FORZA ITALIA che ha sottoscritto il patto del Nazareno, agevolando in ogni modo il governo Renzi con l’invio di truppe e viveri in Parlamento, riesce a stracciare il partito del premier a Napoli, città sulla quale l’esecutivo aveva appena scaricato qualche centinaio di milioni di euro per la bonifica di Bagnoli, e svergognare (con un tondo 60%) la muta di deputati e possidenti renziani a Cosenza, uno snodo del potere calabrese e residenza di uno dei pitbull del nuovo corso, il deputato Ernesto Carbone, meglio conosciuto come l’onorevole “ciaone”. Che Matteo o chi per lui (Guerini?
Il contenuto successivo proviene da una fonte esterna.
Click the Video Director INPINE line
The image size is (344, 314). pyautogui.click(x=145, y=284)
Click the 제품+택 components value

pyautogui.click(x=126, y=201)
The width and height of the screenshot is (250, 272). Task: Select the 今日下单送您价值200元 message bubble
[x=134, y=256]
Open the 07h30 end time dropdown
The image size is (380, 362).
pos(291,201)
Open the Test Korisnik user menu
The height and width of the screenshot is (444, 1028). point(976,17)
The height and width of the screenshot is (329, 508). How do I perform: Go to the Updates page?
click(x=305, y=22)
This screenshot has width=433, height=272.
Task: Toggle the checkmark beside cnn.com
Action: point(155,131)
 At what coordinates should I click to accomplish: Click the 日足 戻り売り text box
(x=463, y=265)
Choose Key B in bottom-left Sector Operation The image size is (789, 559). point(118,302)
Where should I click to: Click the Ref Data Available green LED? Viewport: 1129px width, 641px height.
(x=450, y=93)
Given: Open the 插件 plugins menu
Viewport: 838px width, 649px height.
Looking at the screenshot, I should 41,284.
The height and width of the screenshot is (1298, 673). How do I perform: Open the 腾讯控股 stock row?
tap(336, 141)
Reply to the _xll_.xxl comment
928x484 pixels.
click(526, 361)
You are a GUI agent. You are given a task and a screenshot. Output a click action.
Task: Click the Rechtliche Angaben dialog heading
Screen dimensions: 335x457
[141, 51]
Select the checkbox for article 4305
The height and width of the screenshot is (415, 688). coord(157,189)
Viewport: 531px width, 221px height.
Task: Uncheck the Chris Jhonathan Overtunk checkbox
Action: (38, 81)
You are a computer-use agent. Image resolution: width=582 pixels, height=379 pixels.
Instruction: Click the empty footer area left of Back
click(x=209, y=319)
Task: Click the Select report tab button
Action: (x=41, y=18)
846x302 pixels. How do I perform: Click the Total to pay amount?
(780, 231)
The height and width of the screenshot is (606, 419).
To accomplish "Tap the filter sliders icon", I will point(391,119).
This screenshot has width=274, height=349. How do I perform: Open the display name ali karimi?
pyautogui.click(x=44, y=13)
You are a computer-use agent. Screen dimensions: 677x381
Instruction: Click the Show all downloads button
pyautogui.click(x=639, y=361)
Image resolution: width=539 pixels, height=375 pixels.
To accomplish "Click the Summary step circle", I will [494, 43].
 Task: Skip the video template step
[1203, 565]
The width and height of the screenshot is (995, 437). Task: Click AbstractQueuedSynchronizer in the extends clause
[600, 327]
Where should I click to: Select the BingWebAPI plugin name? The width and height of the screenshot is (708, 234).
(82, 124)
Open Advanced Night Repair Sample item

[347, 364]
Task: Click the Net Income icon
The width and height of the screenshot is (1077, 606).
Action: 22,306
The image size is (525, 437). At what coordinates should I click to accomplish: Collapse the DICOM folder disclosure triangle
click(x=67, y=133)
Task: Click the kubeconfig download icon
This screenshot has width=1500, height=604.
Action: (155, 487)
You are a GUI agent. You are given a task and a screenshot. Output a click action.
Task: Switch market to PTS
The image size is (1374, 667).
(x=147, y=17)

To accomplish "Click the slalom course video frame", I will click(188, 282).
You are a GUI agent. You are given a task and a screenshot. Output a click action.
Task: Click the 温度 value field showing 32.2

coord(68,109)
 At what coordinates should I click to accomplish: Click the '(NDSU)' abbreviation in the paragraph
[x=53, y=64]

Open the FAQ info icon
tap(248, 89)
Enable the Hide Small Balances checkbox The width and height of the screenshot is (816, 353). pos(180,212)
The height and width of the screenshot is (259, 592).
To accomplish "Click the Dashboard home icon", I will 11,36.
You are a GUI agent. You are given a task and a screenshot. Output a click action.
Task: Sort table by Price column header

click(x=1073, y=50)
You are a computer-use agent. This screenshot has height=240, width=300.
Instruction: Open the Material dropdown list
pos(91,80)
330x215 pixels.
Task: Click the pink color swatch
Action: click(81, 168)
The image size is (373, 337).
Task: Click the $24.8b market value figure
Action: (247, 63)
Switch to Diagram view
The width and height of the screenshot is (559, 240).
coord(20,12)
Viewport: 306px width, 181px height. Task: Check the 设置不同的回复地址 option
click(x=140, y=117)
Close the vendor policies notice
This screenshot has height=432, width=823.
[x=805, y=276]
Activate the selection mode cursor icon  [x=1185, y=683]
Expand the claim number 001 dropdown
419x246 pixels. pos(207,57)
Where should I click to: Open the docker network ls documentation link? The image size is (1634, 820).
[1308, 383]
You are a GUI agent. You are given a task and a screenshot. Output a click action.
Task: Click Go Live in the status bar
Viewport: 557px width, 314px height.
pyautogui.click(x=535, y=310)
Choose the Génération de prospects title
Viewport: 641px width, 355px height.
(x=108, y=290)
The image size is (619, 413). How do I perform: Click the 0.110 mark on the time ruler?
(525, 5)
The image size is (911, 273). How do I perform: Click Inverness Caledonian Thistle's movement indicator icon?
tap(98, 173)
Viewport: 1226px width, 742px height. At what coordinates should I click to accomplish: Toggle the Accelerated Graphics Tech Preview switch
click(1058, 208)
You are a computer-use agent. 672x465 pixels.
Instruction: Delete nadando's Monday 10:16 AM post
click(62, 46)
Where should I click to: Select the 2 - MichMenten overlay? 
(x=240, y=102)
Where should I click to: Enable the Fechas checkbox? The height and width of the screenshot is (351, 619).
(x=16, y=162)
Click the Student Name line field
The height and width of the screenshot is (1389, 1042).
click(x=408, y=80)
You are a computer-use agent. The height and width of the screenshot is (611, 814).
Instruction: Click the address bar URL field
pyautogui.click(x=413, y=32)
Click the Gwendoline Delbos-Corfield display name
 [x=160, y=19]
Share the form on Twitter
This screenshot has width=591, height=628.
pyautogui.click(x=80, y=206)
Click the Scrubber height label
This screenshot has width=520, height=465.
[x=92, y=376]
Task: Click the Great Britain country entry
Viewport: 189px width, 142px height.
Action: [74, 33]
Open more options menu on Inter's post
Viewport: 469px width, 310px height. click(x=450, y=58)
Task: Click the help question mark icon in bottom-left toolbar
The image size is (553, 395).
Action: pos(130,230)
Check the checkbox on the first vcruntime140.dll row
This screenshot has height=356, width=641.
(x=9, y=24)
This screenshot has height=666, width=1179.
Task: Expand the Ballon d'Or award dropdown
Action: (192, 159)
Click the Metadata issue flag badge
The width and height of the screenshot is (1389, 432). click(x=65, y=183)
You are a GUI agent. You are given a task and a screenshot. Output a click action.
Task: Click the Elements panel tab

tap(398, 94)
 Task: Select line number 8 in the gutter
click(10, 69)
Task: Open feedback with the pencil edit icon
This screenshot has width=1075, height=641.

Lotti?) per buffo che possa sembrare aveva ritenuto di inviare come tutor della già disperatissima Valeria Valente, candidata napoletana, consegnandola così alla sicura sconfitta. C’è una ragione per cui Denis Verdini fa vincere il governo in Parlamento e lo fa perdere nelle città. Questo nome, che al tempo del regno di Arcore compilava le liste di promozione e proscrizione interna, teneva i conti degli ingaggi politici, delle new entry, delle compensazioni e dei risarcimenti, ora è corpo senza casa, galleggia nell’aria, nuvola che passa e oscura. Da solo Verdini, il suo fantasma o la simbologia ostruttiva che il suo nome propone, è riuscito a spingere a sinistra del Pd la costruzione di una modesta ma pur sempre fastidiosa presenza organizzata (intorno al 4%), a far perdere l’alleato ovunque avesse costruito un patto elettorale (Napoli, Cosenza e Grosseto), ma soprattutto a far fuggire una moltitudine di elettori verso altri lidi. Parte di quei fuggitivi hanno però contribuito a far guadagnare ai 5 stelle il podio di una realtà oramai tripolare, primo partito a Roma e a Torino, e a costruire il drenaggio che è servito al centrodestra moribondo, senza leader e senza idee, per restare in piedi malgrado le cadute, le defezioni, i tradimenti e gli accordi sottobanco col Pd, affermando una sua singolare capacità inerziale, una spiccata propensione alla resilienza politica.

IL RITRATTO di un tempo che ritorna a dispetto della realtà, degli anni e delle scempiaggini passate, sono, per andare a nord, le foto milanesi di Ignazio La Russa sorridente, dell’intramontabile De Corato che brinda, della falange leghista di complemento che si accoda. Il segno che un miracolo al contrario si è realizzato. Il centrodestra, o nuovo partito della Nazione, conserva i voti e anzi qualcosa di più lì dove è nato. Per la leadership sarebbe forse da spendere il nome di Stefano Parisi, l’imprenditore scaltro che è riuscito a reggere e a governare l’alleanza milanese. Dipende, e anche questa è la prova che il mondo va alla rovescia, dalla performance di Beppe Sala, il tecnocrate che Renzi ha ingaggiato e imposto al centrosinistra. Tutto sembra immutabile, pure se dai dettagli apprendiamo il tempo che passa: proprio ieri, dopo una svogliata e inconcludente campagna elettorale, Silvio Berlusconi s’è ricoverato per uno scompenso cardiaco.